* WHAT IS EXPECTED
Only the lines from the first line of the entries through the line with "Εγγραφή (799, 2350)" belong in the answer, each restated word for word and without pictures.

[Records from a dataset]
┌────────
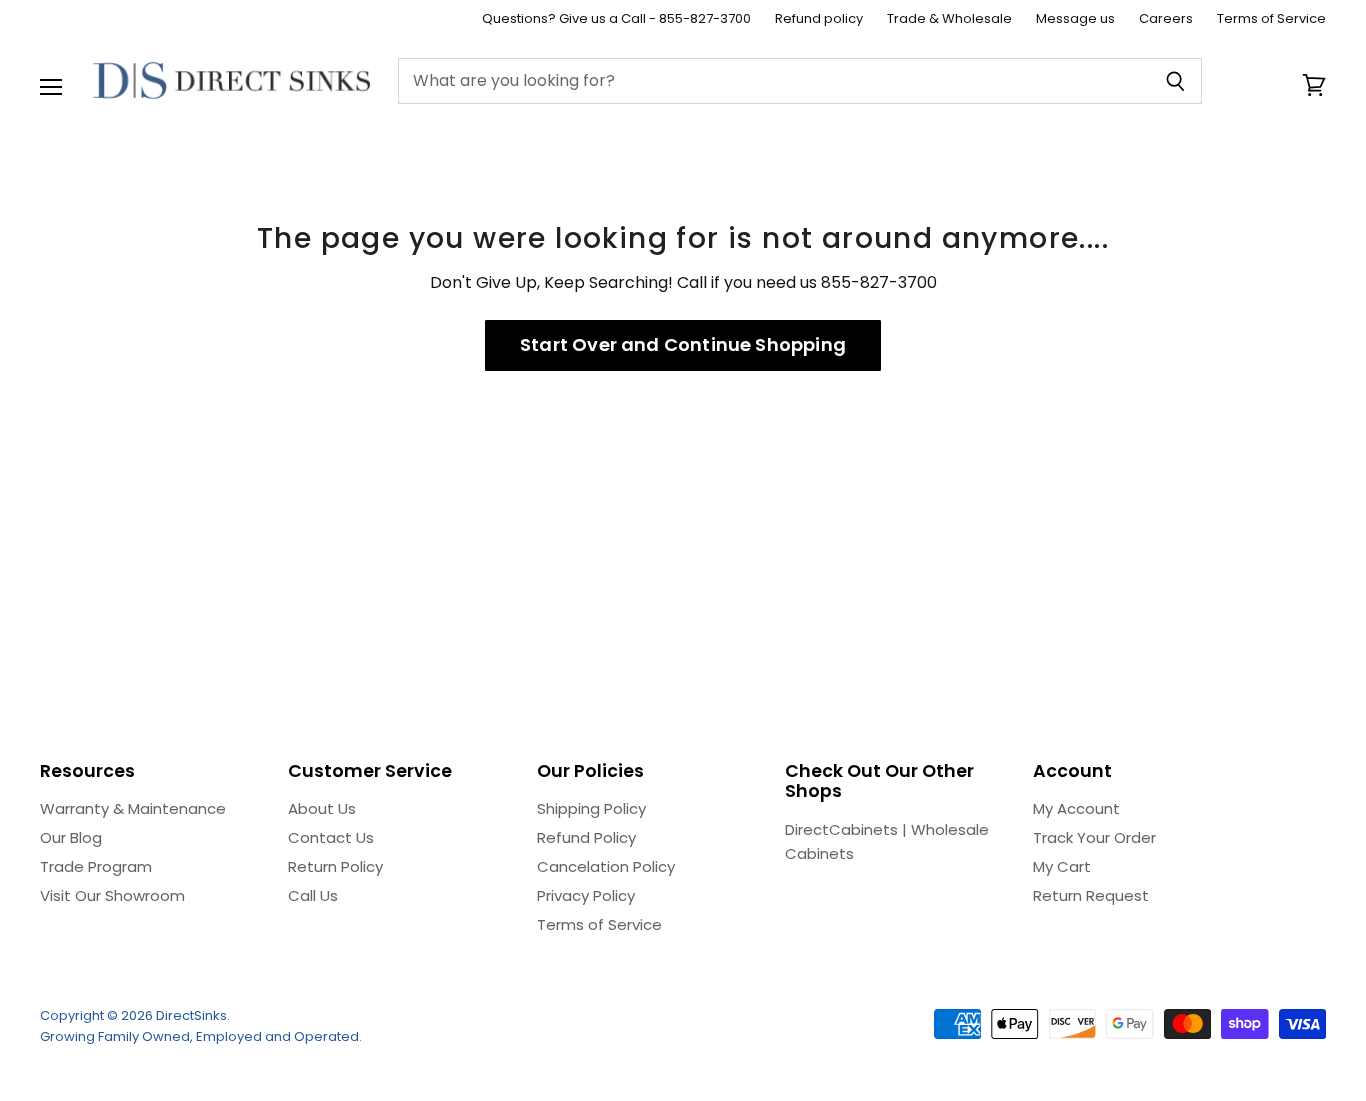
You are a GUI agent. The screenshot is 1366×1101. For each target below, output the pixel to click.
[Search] (1175, 81)
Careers (1166, 19)
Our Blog (71, 837)
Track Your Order (1094, 837)
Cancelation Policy (606, 866)
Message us (1075, 19)
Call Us (313, 895)
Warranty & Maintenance (133, 808)
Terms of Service (1271, 19)
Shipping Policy (591, 808)
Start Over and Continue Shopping (683, 344)
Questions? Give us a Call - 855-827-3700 (616, 19)
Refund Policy (586, 837)
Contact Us (331, 837)
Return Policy (335, 866)
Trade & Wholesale (949, 19)
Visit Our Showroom (112, 895)
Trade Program (96, 866)
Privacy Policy (586, 895)
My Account (1076, 808)
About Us (322, 808)
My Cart (1062, 866)
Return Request (1091, 895)
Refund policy (819, 19)
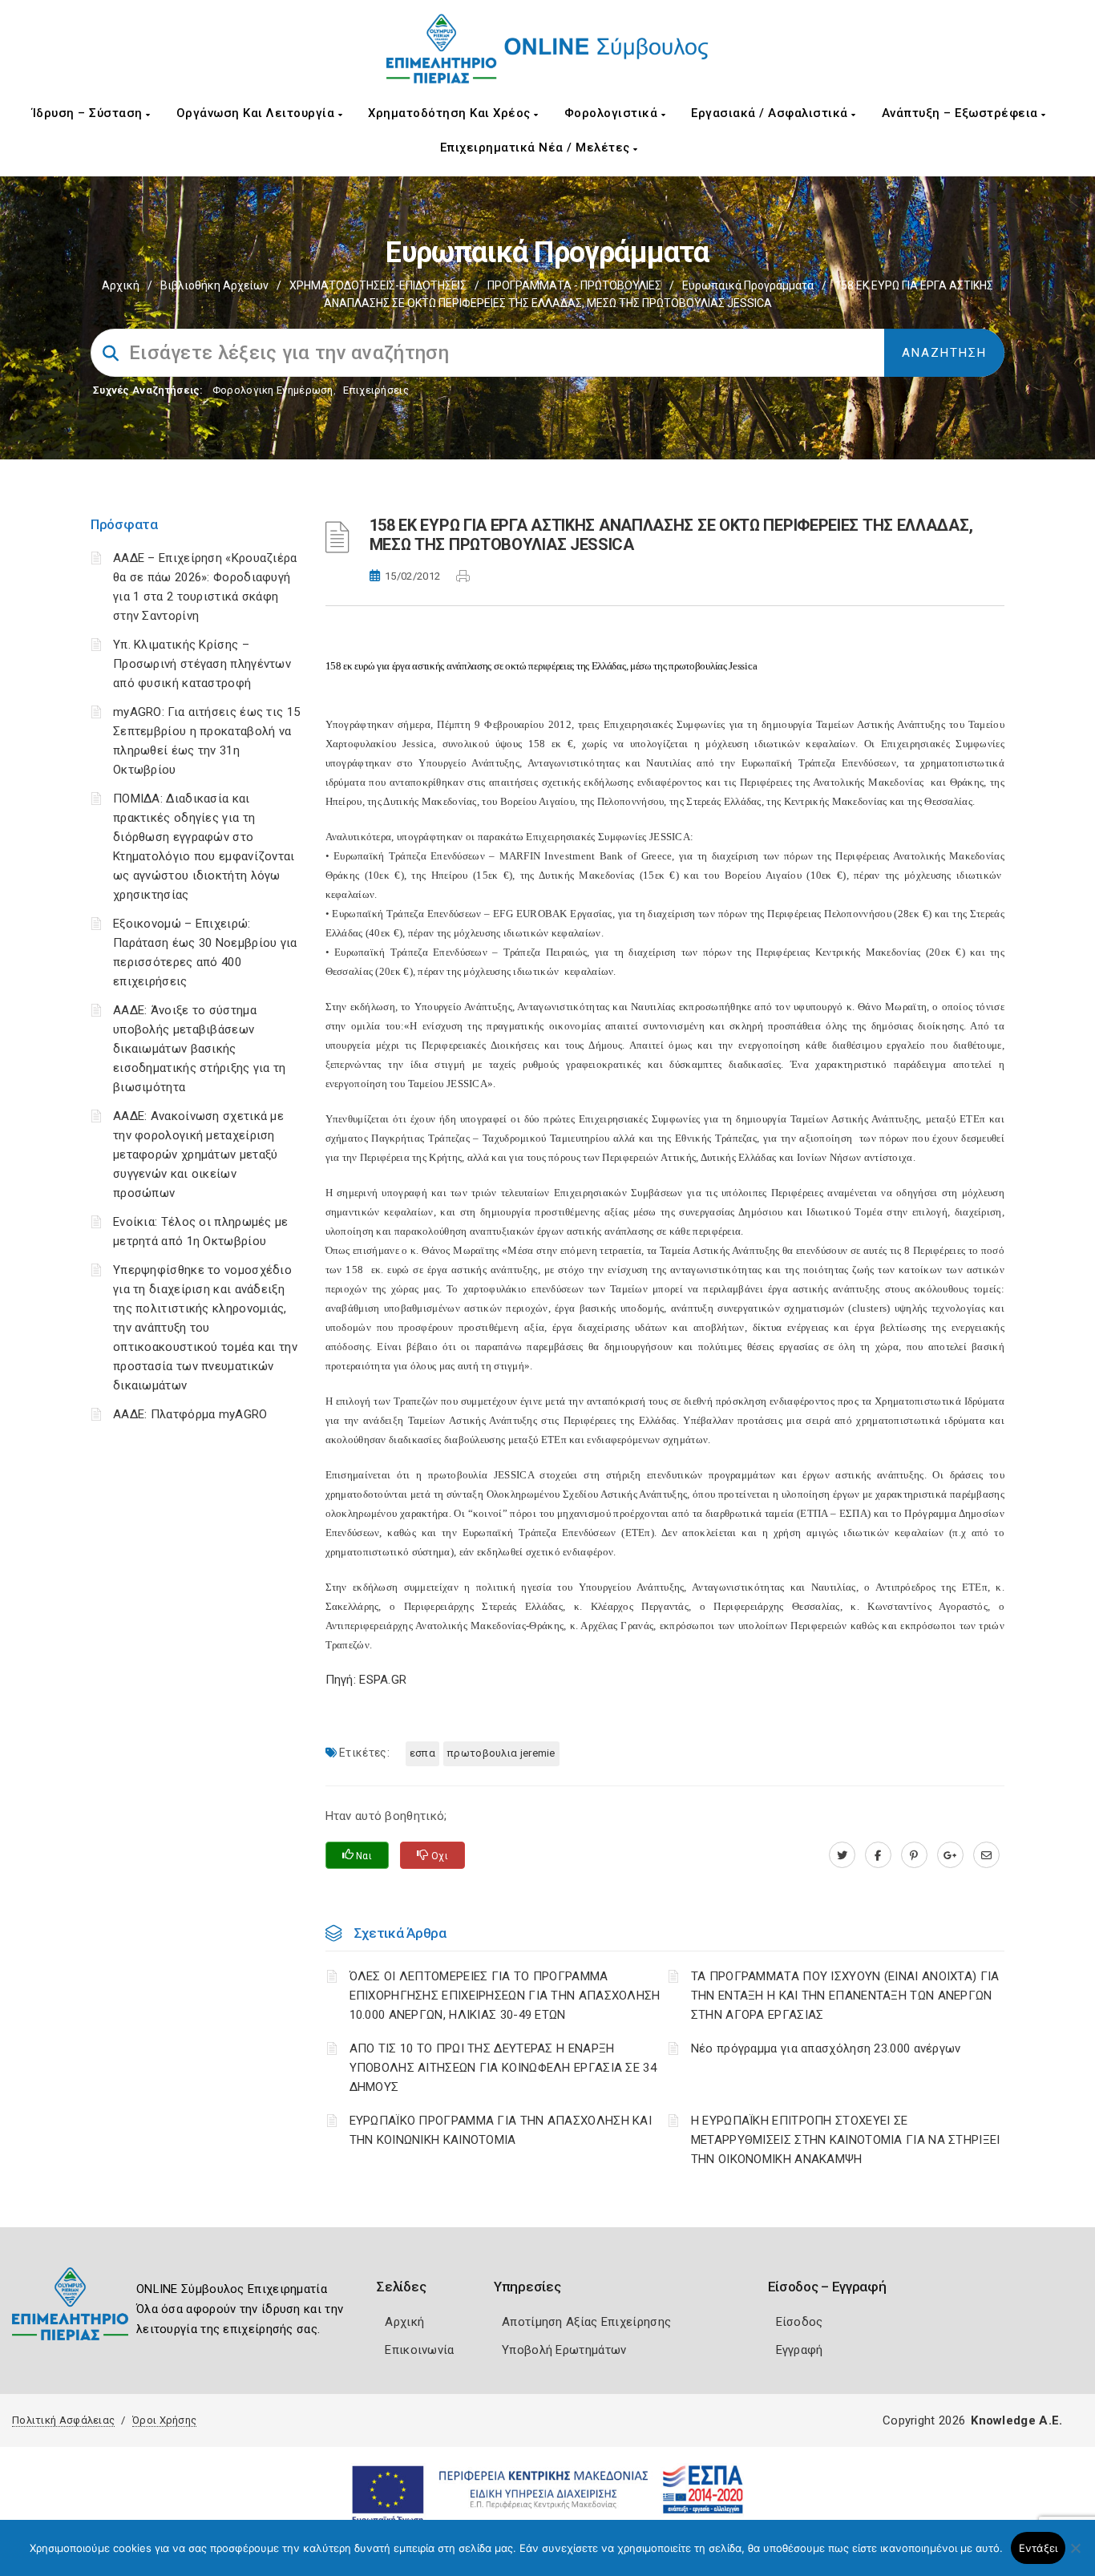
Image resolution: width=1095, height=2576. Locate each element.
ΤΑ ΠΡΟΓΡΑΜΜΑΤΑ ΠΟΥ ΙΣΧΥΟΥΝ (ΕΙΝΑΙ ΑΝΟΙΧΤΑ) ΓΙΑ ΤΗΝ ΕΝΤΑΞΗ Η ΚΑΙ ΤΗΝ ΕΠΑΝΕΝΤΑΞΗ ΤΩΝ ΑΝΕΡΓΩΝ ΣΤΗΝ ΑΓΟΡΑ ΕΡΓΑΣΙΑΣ (845, 1995)
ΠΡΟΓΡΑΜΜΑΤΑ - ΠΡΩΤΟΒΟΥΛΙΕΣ (574, 285)
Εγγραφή (799, 2350)
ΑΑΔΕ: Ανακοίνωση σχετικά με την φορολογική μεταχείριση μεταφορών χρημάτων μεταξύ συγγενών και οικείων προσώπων (198, 1154)
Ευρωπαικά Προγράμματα (748, 285)
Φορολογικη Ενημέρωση (272, 390)
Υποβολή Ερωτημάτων (564, 2350)
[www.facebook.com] (878, 1855)
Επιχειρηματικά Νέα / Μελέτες (537, 147)
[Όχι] (1075, 2556)
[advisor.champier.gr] (986, 1855)
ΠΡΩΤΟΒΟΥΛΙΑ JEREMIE (501, 1753)
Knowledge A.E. (1016, 2420)
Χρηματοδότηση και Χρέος (451, 113)
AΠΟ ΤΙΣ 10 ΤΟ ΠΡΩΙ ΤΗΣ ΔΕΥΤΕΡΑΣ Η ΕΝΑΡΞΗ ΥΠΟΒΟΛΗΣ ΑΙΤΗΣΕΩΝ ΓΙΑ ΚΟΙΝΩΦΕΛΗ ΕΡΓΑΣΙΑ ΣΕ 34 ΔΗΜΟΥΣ (503, 2067)
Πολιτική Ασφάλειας (63, 2420)
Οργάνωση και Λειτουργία (257, 113)
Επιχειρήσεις (376, 390)
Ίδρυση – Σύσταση (89, 113)
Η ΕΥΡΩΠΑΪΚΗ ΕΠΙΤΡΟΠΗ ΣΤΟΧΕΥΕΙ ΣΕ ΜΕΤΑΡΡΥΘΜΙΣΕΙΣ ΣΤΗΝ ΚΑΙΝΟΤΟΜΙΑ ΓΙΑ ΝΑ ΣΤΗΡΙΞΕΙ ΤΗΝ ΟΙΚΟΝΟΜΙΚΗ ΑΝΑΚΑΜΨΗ (845, 2139)
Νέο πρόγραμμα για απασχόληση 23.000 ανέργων (826, 2048)
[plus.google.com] (950, 1855)
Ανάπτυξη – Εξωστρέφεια (962, 113)
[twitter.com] (842, 1855)
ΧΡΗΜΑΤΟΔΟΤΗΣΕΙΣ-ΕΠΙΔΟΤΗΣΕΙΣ (378, 285)
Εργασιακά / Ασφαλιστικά (771, 113)
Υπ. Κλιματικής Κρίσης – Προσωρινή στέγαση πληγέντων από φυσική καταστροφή (202, 663)
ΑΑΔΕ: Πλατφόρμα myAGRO (190, 1414)
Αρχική (120, 285)
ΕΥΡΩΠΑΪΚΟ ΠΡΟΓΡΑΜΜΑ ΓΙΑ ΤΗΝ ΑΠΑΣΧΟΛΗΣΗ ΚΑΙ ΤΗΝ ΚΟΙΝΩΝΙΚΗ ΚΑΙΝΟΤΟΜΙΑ (501, 2130)
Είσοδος (799, 2322)
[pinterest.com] (914, 1855)
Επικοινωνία (419, 2350)
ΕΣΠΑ (422, 1753)
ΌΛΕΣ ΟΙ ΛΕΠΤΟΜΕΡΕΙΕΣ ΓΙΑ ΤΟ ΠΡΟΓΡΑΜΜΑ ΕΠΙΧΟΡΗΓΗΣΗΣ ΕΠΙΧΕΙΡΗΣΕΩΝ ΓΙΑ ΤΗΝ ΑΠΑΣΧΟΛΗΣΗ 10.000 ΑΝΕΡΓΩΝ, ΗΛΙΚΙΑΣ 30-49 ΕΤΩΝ (505, 1995)
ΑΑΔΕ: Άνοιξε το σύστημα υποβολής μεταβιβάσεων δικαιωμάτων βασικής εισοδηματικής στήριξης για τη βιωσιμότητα (199, 1048)
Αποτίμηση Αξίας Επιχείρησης (586, 2322)
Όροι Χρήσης (164, 2420)
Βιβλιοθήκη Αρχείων (214, 285)
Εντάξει (1038, 2548)
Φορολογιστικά (612, 113)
└────────
* TASK OUTPUT
You are a GUI agent. The screenshot is 1366×1101. For each target below, output the pixel to click.
[Search] (1175, 81)
Careers (1166, 19)
Our Blog (71, 837)
Track Your Order (1094, 837)
Cancelation Policy (606, 866)
Message us (1075, 19)
Call Us (313, 895)
Warranty & Maintenance (133, 808)
Terms of Service (1271, 19)
Shipping Policy (591, 808)
Start Over and Continue Shopping (683, 344)
Questions? Give us a Call - 855-827-3700 (616, 19)
Refund Policy (586, 837)
Contact Us (331, 837)
Return Policy (335, 866)
Trade & Wholesale (949, 19)
Visit Our Showroom (112, 895)
Trade Program (96, 866)
Privacy Policy (586, 895)
My Account (1076, 808)
About Us (322, 808)
My Cart (1062, 866)
Return Request (1091, 895)
Refund policy (819, 19)
Image resolution: width=1095, height=2576. Locate each element.
ΤΑ ΠΡΟΓΡΑΜΜΑΤΑ ΠΟΥ ΙΣΧΥΟΥΝ (ΕΙΝΑΙ ΑΝΟΙΧΤΑ) ΓΙΑ ΤΗΝ ΕΝΤΑΞΗ Η ΚΑΙ ΤΗΝ ΕΠΑΝΕΝΤΑΞΗ ΤΩΝ ΑΝΕΡΓΩΝ ΣΤΗΝ ΑΓΟΡΑ ΕΡΓΑΣΙΑΣ (845, 1995)
ΠΡΟΓΡΑΜΜΑΤΑ - ΠΡΩΤΟΒΟΥΛΙΕΣ (574, 285)
Εγγραφή (799, 2350)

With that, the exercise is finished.